J. F.  Did they plot anything dreadful?

Lord T.  Not that I could hear.  They sat and smoked; and one fool was in the chair, and another fool read letters; and then they worried till I was sick of it as to where such and such fools should go to spout folly the next week; and now and then an old bald-headed fool and a stumpy little fool in blue made jokes, at which they laughed a good deal; but I couldn’t understand the jokes—and I came away.

J. F.  Thank you, my lord.

p. 18Mr. H.  My lord Tennyson, I wish to ask you a question.  You say that you couldn’t understand their jokes: but could you understand them when they were in earnest?

Lord T.  No, I couldn’t: I can’t say I tried.  I don’t want to understand Socialism: it doesn’t belong to my time.  [Exit.

J. F.  I call Professor Tyndall.

[Professor Tyndall sworn.

J. F.  Professor Tyndall, have you seen me before?

Pro. T.  Yes; I have seen you in a public-house, where I went to collect the opinions of the lower orders against Mr. Gladstone.

J. F.  Who was I with?

Pro. T.  You were with a man whom I was told was a policeman in plain clothes, and with some others that I assume to have been friends of yours, as you winked at them and you and they were laughing together as you talked to the policeman.

J. F.  Do you see the policeman in Court?

Pro.
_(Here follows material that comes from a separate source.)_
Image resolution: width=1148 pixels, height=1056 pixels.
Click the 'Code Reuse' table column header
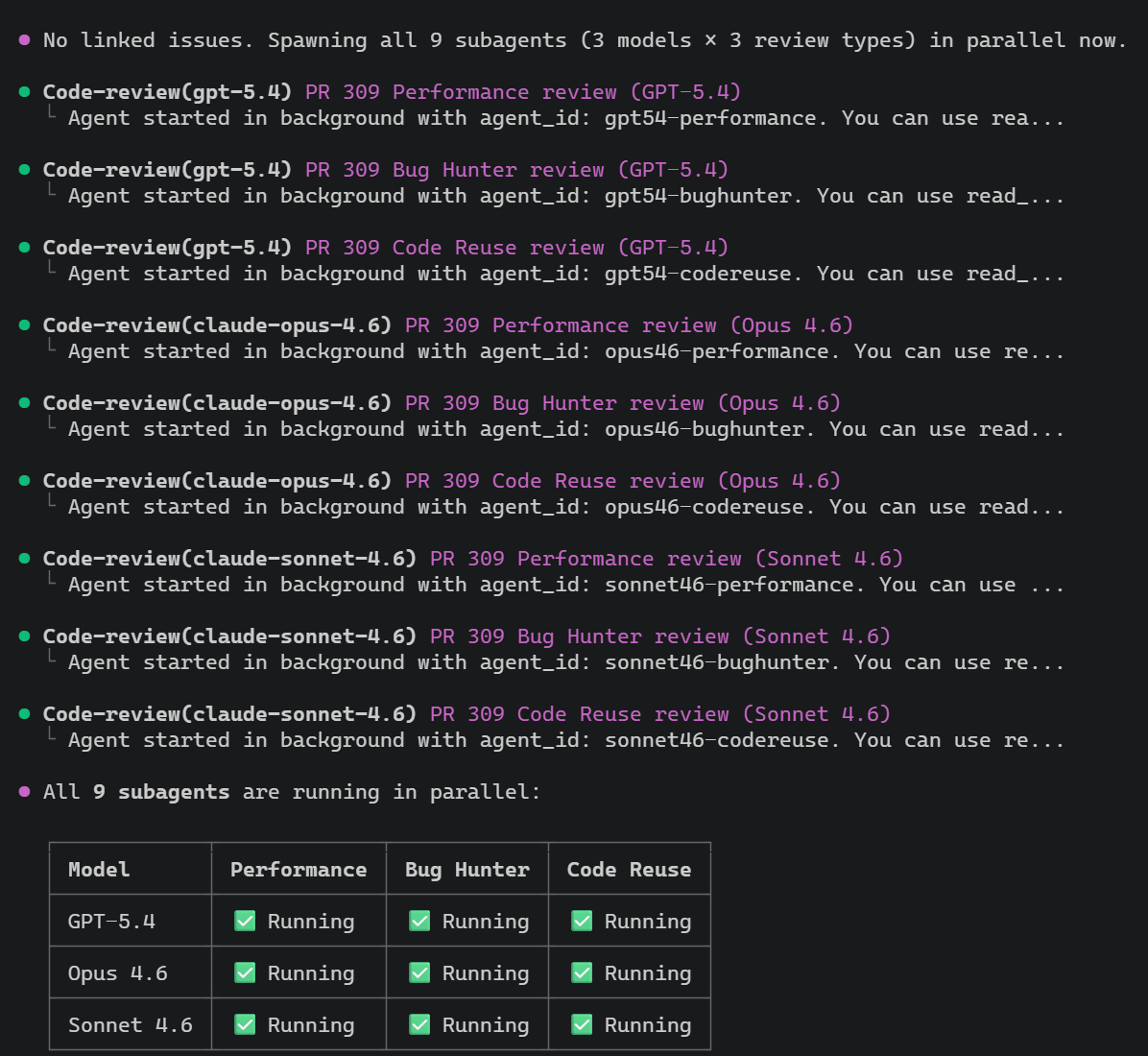629,870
T.  Yes; there he is.

J. F.  Was he drunk or sober?

Pro. T.  What, now?

J. F.  No—then.

Pro. T. (with decision).  Drunk.

J. F.  Was I drunk?

Pro. T.  What, now?

J. F.  No—then; though you may tell me whether I’m drunk or not now, if you like, and define drunkenness scientifically.

Pro. T.  Well, you were so, so.

J. F.  Thank you, Professor.

Mr. H.  One question, Professor Tyndall.  Did you hear what the prisoner was saying to the policeman—who, by the way, was, I suspect, only shamming drunkenness?

J. F. (Aside: He could carry a good deal, then.)

Pro. T.  Yes, I heard him.  He was boasting of the extent and power of the Socialist organisation.

Mr. H.  And did you believe it? did it surprise you?

Pro. T.  It did not in the least surprise me: it seemed to me the natural consequences of Gladstone’s Home Rule Bill.  As to believing it, I knew he was jesting; but I thought that his jesting concealed very serious earnest.  He seemed to me a determined, cunning, and most dangerous person.

Mr. H.  I thank you, professor.  [Exit Pro. T.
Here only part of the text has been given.